The depreciation formula is straightforward: divide your depreciable basis (purchase price + improvements + qualifying closing costs − land value) by 27.5. Land is never depreciable because it does not wear out or get used up. For a property with a $280,000 depreciable basis, the annual deduction is $280,000 ÷ 27.5 = $10,182 per year. At a 24% marginal tax rate, this translates to over $2,400 in tax savings annually — a paper deduction that reduces your taxable income without any out-of-pocket cash expense. Based on data from irs.gov (Publication 527). Last updated: May 2026.
IRS Mid-Month Convention Explained
The IRS does not give you a full year of depreciation in the first year. Instead, under the mid-month convention (IRS Publication 946, Table A-6), the property is treated as if it was placed in service in the middle of the month you actually placed it in service. This means:
- January: 11.5 months allowed — you get 11.5/12 of the full annual deduction
- July: 5.5 months allowed — you get 5.5/12 of the annual deduction
- December: 0.5 months allowed — only 1/24th of the annual deduction
A property placed in service in July with a $10,000 full-year deduction yields only $4,583 in Year 1 (5.5 ÷ 12 × $10,000). The same property placed in service in January would yield $9,583 in Year 1. The last year of depreciation is also partial — it equals 12 minus the first-year months, applied to the remaining balance, so the total depreciation across all years always equals your full depreciable basis. Timing your property purchase and rental start date can meaningfully affect your first-year deduction.
Cost Segregation Studies — Accelerating Your Deductions
A cost segregation study is an engineering analysis that identifies components of a rental property that qualify for shorter depreciation periods: 5-year (personal property like appliances, carpet, and special-purpose electrical), 7-year (office fixtures, certain equipment), and 15-year (land improvements like parking lots, fences, and landscaping). The remaining building structure continues on the 27.5-year schedule.

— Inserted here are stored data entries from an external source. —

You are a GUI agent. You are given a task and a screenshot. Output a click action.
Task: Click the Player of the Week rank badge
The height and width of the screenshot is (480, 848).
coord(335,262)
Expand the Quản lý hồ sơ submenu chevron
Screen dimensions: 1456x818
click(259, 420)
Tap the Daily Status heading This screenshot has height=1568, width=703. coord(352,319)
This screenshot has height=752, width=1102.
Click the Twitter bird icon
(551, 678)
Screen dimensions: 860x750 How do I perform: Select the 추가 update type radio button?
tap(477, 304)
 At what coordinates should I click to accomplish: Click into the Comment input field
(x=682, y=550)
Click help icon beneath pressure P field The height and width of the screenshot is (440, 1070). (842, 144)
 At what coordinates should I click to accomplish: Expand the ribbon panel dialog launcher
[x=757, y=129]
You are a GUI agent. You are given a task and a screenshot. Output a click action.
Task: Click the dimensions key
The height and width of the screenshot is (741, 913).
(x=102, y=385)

Cost segregation dramatically front-loads your depreciation deductions. A typical residential rental might reclassify 15–20% of the building cost to 5-year and 15-year property, allowing you to depreciate those components 2–5x faster than the standard schedule. When combined with bonus depreciation (currently phasing out through 2027 under the Tax Cuts and Jobs Act), these shorter-life assets may be fully deducted in Year 1. A $400,000 rental with 15% reclassified to 5-year property generates an extra $60,000 in accelerated deductions in the first year versus standard depreciation alone. Cost segregation studies typically cost $5,000–$15,000 for residential properties but can save 10–30× that in tax deferral. See irs.gov (Publication 946).
Depreciation Recapture — Plan Before You Sell
Depreciation is a tax deferral, not a permanent exemption. When you sell a rental property, the IRS recaptures all depreciation you previously deducted under Section 1250. The recapture is taxed at a maximum rate of 25% — the "unrecaptured Section 1250 gain" rate — which is higher than the 15% long-term capital gains rate most investors pay on appreciation. For example, if you claimed $150,000 in total depreciation over 15 years and then sell, you owe up to $37,500 in recapture tax, regardless of your actual gain from appreciation. Strategies to defer or reduce recapture include 1031 like-kind exchanges (defers all gain including recapture), holding until death (step-up in basis eliminates recapture), and installment sales that spread the gain over multiple years. Always model the full after-tax exit before selling. Sources: irs.gov (Publication 946), irs.gov (Publication 527). Last updated: May 2026.